Saved data entries

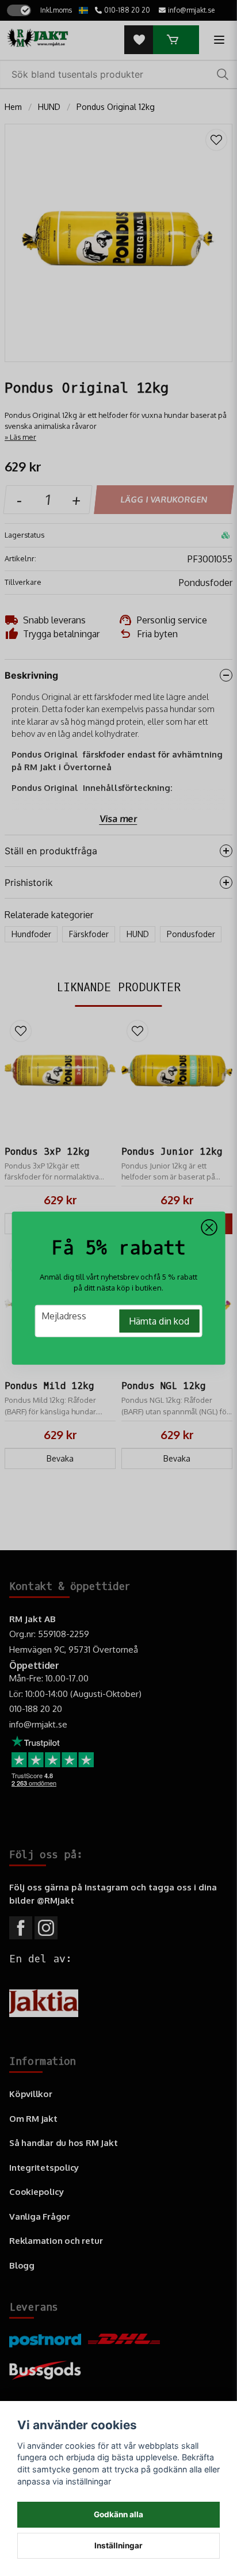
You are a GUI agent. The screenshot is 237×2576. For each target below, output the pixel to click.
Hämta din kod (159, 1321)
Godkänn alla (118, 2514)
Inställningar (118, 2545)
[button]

• **TASK DETAILS**:
The answer should consist only of the lines from the one containing "Hämta din kod (159, 1321)" through the last line of the data, given again exactly.

• **TASK RESULT**:
Hämta din kod (159, 1321)
Godkänn alla (118, 2514)
Inställningar (118, 2545)
[button]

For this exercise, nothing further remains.